Their continued dominance has created a political class whose survival says as much about Nigeria’s electoral system as it does about their personal skill. In many constituencies, challenging an incumbent lawmaker has become less a contest of ideas and more an attempt to unseat a deeply rooted institution.
How Incumbency Became a Political Fortress
Nigeria’s Constitution imposes no term limits on lawmakers. In principle, that reflects democratic choice. In practice, it has allowed some legislators to turn public office into a long-term profession.
Once a lawmaker wins a second term, the odds often tilt sharply in their favour. Access to state influence, stronger name recognition, constituency patronage, and control of local party structures combine to create a formidable shield.
Many younger aspirants discover quickly that the real election is not the general poll, but the party primary. By the time voters cast ballots, the decisive battle may already be over.
That explains why many incumbents survive not because of outstanding performance, but because they control the machinery that determines who gets nominated.
Regional Strongholds, National Pattern
Across Nigeria’s geopolitical zones, the formula differs slightly, but the outcome is similar.
In the Northwest, long-serving lawmakers often combine electoral strength with party gatekeeping. In the Northeast, insecurity has made continuity politically attractive, as voters seek familiar figures who can attract federal intervention.
In the North-Central, defections and shifting alliances have become survival tools. In the Southwest, party dominance often protects incumbents. In the Southeast, political fragmentation has left only a few durable survivors. In the South-South, closeness to governors frequently determines legislative longevity.
Different roads, same destination: repeated return to Abuja.
Experience vs Stagnation
Supporters of veteran lawmakers argue that parliament benefits from continuity. Legislating requires experience, procedural knowledge, and negotiation skills. A chamber made entirely of newcomers could struggle.
That argument has merit. Every institution needs memory.
But there is another side. When the same names dominate decade after decade, innovation slows. Constituency representation can become transactional rather than visionary. Younger politicians are locked out. Citizens begin to feel elections change faces at the top but not the structures beneath.
Democracy then risks becoming rotational only in theory.
Why Primaries Matter More Than Polls
The deeper issue may not be how long lawmakers stay, but how they stay.

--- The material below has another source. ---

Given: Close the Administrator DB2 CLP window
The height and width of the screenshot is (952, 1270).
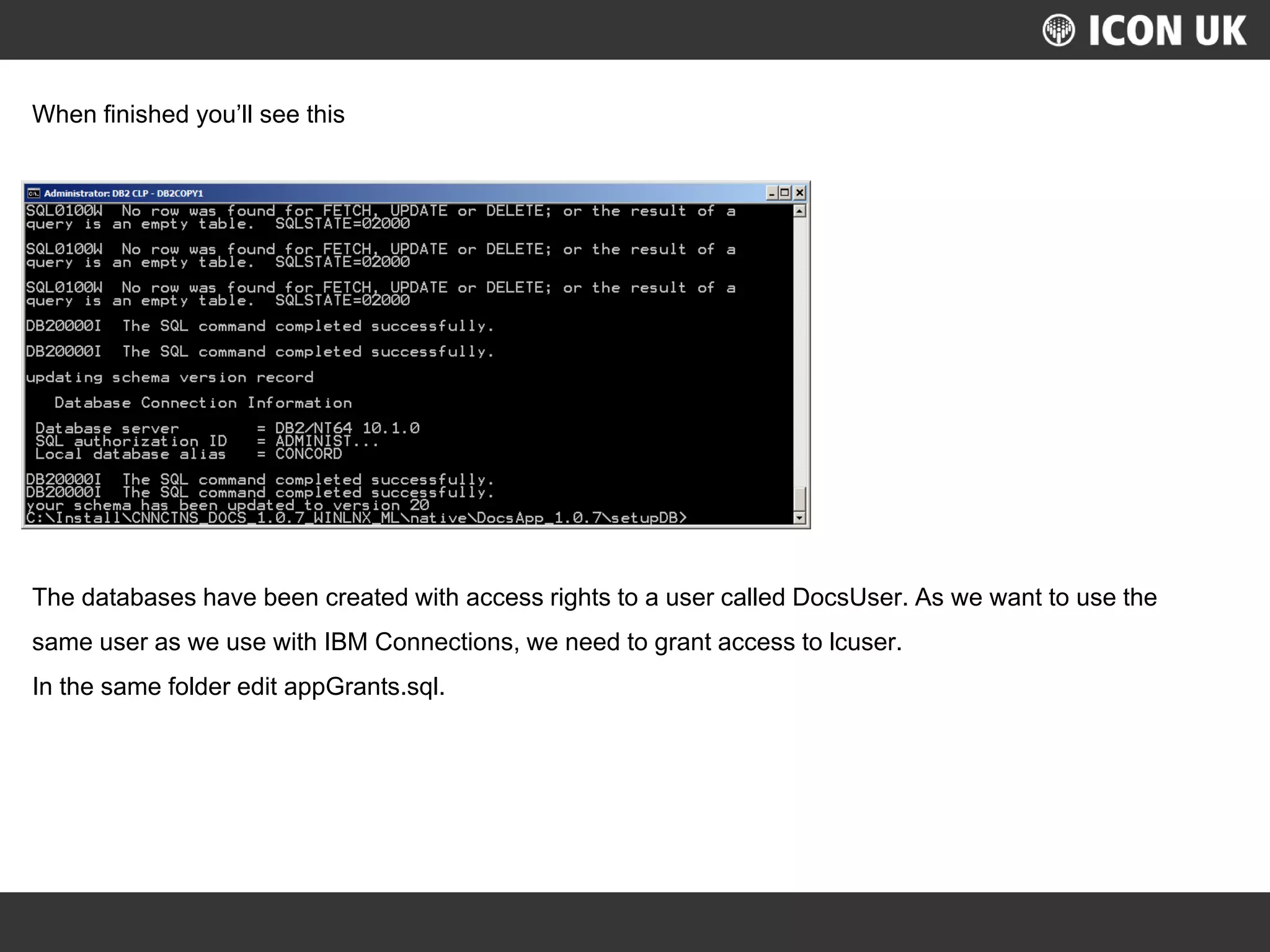Looking at the screenshot, I should [x=800, y=193].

Party primaries in Nigeria are often criticised for imposition, consensus arrangements, money politics, and elite interference. Until internal democracy improves, voters may continue to choose from pre-selected candidates.
That creates a system where incumbents are not merely candidates; they are selectors.
The Road Ahead
Nigeria’s next election cycle is approaching, and many of these entrenched lawmakers are already preparing for another round. Some may lose. Most know how to adapt.
For reformers, the task is clear: strengthen party democracy, reduce barriers for newcomers, and make elections genuinely competitive.
For voters, the question is simpler but harder: should experience be rewarded indefinitely, or should representation renew itself more often?
Until that question is answered at the ballot box and within party headquarters, Nigeria’s National Assembly landlords will remain very much at home.